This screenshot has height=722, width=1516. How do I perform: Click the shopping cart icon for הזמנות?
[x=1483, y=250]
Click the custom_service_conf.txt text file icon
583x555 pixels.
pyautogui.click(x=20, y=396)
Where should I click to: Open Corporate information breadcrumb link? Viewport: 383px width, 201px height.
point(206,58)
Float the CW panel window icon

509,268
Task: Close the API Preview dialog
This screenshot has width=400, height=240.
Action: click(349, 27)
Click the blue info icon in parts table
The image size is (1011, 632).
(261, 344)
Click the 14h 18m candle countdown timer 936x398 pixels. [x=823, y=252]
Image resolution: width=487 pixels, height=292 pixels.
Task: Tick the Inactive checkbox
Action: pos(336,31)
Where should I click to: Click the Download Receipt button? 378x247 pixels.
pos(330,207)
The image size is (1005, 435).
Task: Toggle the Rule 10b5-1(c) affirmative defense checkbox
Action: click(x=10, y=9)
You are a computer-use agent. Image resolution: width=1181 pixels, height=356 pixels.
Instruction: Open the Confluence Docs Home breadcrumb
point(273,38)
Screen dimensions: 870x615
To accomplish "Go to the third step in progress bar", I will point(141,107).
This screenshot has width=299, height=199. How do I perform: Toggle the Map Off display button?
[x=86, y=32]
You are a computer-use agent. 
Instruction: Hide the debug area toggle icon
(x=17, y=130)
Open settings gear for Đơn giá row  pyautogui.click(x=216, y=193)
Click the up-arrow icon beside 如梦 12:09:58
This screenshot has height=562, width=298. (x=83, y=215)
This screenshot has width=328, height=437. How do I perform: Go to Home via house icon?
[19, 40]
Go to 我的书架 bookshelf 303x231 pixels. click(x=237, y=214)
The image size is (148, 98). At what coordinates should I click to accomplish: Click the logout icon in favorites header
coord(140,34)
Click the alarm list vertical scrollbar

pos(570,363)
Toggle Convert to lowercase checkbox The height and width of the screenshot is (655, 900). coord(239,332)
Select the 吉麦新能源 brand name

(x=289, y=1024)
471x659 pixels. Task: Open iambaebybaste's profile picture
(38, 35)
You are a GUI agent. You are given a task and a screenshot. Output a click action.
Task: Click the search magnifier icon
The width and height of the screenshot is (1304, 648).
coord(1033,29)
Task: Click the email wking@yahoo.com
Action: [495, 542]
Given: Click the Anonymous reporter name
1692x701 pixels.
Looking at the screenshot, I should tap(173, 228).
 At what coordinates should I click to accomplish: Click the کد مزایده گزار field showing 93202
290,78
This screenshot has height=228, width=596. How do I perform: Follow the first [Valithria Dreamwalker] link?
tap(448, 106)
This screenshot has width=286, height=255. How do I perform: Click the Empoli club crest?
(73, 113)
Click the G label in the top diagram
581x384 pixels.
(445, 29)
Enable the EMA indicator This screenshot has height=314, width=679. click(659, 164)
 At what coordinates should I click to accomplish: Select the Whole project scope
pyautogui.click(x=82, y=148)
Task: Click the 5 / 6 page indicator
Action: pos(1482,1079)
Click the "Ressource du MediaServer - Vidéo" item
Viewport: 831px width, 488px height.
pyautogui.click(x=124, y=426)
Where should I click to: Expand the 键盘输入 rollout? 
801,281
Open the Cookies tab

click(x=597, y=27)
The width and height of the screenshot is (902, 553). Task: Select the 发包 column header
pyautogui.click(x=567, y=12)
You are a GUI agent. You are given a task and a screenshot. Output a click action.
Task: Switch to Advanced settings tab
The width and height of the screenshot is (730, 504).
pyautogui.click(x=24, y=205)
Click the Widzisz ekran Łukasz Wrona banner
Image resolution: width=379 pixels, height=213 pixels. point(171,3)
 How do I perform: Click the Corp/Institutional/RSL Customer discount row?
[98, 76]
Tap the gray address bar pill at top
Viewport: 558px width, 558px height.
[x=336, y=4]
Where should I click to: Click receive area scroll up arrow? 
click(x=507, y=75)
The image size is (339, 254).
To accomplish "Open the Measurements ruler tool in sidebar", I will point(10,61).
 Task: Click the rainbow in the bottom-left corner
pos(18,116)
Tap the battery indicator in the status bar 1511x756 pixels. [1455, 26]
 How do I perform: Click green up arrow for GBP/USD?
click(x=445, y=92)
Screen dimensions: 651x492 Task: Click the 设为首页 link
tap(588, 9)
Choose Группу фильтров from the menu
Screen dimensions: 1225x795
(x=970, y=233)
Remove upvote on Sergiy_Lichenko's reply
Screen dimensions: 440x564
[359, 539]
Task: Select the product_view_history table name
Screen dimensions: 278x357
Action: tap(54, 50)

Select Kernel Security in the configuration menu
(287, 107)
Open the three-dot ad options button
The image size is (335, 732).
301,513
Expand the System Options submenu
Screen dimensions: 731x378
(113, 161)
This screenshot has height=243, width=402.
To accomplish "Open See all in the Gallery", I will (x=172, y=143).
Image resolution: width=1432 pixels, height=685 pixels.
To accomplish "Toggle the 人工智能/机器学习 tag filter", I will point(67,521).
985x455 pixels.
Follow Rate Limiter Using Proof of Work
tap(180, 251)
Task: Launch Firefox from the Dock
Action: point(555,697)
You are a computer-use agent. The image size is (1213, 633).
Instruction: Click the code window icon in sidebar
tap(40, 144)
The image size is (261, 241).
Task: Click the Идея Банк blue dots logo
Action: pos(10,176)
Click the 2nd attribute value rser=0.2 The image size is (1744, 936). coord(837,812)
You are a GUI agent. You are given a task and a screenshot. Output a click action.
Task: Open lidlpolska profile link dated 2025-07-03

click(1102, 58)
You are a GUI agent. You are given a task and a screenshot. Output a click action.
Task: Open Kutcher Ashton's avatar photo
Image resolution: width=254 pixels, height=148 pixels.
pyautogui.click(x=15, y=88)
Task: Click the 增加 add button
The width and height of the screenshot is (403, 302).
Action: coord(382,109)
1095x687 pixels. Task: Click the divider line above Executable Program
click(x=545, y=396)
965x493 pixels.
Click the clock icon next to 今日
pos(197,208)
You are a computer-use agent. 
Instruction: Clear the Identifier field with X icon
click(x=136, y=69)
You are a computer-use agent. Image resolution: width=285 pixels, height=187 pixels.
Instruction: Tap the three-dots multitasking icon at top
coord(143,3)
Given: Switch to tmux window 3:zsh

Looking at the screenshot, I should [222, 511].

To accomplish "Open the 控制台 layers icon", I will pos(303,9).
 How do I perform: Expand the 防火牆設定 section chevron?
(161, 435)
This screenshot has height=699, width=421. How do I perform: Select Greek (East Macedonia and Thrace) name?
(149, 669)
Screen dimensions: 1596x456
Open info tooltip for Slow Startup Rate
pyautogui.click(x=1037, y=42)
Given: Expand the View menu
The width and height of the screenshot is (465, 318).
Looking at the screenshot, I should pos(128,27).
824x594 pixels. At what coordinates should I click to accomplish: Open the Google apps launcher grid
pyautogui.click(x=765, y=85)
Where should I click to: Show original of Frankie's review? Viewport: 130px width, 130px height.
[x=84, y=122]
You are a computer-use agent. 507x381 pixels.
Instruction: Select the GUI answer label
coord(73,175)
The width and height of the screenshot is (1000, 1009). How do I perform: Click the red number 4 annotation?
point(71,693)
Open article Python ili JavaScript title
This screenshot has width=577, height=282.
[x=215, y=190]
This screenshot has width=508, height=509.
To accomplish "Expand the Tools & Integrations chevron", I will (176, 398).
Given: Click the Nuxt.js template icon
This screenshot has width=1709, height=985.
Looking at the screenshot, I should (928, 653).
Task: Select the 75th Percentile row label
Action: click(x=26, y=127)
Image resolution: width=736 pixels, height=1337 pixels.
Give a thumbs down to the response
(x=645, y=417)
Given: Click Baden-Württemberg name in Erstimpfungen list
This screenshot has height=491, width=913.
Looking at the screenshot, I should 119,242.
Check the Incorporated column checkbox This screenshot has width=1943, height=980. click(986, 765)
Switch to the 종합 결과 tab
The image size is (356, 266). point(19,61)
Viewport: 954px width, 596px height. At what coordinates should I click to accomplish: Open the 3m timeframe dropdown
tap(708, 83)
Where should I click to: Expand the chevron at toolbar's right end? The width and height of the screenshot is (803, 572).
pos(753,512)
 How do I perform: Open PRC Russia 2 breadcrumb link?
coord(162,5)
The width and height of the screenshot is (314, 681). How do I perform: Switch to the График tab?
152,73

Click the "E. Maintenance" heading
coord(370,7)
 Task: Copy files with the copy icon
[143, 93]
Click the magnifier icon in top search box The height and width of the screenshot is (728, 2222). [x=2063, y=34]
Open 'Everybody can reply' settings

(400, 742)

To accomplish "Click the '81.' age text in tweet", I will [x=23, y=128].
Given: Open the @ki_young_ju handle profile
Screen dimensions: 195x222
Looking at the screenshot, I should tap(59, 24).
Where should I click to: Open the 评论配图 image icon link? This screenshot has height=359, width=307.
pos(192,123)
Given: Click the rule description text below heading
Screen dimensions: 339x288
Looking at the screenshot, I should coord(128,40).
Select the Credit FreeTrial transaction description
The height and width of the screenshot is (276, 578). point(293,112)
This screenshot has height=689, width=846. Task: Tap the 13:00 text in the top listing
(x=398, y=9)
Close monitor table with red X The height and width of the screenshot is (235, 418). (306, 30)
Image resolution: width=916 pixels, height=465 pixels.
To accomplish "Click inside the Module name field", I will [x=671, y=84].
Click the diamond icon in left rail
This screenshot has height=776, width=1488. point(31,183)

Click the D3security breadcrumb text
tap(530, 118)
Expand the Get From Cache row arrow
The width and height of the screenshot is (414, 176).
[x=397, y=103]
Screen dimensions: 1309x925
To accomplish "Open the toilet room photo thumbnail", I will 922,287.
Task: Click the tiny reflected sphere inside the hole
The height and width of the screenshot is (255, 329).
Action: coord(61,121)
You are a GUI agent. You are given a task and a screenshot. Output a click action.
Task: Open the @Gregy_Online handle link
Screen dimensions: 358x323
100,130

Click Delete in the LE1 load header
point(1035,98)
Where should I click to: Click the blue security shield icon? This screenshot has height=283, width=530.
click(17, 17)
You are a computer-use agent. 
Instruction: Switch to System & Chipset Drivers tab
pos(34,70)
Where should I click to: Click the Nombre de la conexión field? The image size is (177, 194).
:::::
Exercise details:
If a line above holds the string "Close", copy it out.

Solution:
Task: Close the API Preview dialog
Close monitor table with red X The height and width of the screenshot is (235, 418). (306, 30)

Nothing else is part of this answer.